Esmeralda looked very fragile, as if a violent puff of wind would blow her clean out of the hammock and into the valley below. She was pale still, the freckles had nearly disappeared, her hands were white and thin, but the light was beginning to return to her eyes, and though they were still wistful and touched with melancholy, they had lost that wild and despairing expression which the doctor had watched for so many weeks. A bunch of flowers lay in her lap beside a book, but she was not reading, and she was scarcely thinking; she was just gazing across the valley to the opposite range of hills, in that dreary state which the invalid alone seems able to manage. Her mind had worked so hard through her delirium that it was taking a rest now; it declined to worry her, or, in fact, to execute its usual functions in any way whatever. She was just capable of feeling that it was rather good to be alive still, that it was decidedly good to be lying in a hammock with the murmur of multitudes of insects in her ears, the perfume of the flowers stealing over her senses. She was not even thinking of Trafford. Though neither the doctor, nor her two women nurses had mentioned his name, she had a vague idea that he was not very far from her. But she had not inquired for him; she was not quite sure that she wanted him; not so sure as that she should want her beef-tea in an hour’s time. She had seen Varley for a minute or two, and by a look and a kiss had granted him full absolution for his misdirected shot; she had asked after Taffy and MacGrath, and the rest of the boys; had even seen some of them at a distance, but she had made no mention of Trafford.
As a matter of fact, she was living in a kind of dreamland, in which all the characters of her past history were so vague, so intangible as to seem more like persons in some story she had read, than real living beings with whom she had lived and loved and suffered.
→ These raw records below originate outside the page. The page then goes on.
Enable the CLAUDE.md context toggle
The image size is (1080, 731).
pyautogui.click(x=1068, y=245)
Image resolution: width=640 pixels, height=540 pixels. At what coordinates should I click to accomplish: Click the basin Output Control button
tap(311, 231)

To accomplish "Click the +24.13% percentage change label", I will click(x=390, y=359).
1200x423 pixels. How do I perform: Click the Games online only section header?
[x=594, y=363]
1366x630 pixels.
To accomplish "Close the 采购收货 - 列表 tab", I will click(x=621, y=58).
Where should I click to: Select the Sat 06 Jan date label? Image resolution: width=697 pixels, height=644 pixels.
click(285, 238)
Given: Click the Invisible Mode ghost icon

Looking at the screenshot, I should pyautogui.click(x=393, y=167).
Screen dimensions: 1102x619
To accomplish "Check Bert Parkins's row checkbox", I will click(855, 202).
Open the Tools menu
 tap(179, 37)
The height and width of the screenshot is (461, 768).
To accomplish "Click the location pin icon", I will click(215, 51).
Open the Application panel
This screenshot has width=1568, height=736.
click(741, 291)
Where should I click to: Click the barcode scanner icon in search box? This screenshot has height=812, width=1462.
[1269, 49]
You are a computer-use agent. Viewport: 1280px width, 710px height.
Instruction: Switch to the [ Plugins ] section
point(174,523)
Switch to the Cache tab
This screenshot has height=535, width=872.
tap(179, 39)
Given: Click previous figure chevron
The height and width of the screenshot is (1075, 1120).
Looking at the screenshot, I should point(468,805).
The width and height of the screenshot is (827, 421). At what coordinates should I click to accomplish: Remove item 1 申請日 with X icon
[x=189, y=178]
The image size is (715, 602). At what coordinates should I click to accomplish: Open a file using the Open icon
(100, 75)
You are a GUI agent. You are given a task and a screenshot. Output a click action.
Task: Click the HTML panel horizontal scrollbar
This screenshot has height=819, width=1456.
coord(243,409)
Most invalids feel like this, and it is a very good thing for them that they do; for while the mind is asleep and dreaming, the body has time to look around and grow strong.
Mother Melinda came out of the hut presently, with a pitcher and a can in her hand, and stood beside the hammock to regard her patient with critical affection.
“How do you feel now, dearie?” she asked.
Esmeralda looked up at her with half-closed eyes, and the smile which repaid Mother Melinda for all the weary and anxious nights.
“Delightful,” said Esmeralda in a voice that was not so feeble as soft and sleepy. “I feel as contented as a fraud always does. And I am a terrible fraud, Melinda! I wouldn’t admit it to everybody, but I don’t mind telling you—because you know it very well already—that I am quite well, and quite strong enough to get up and go about as usual.”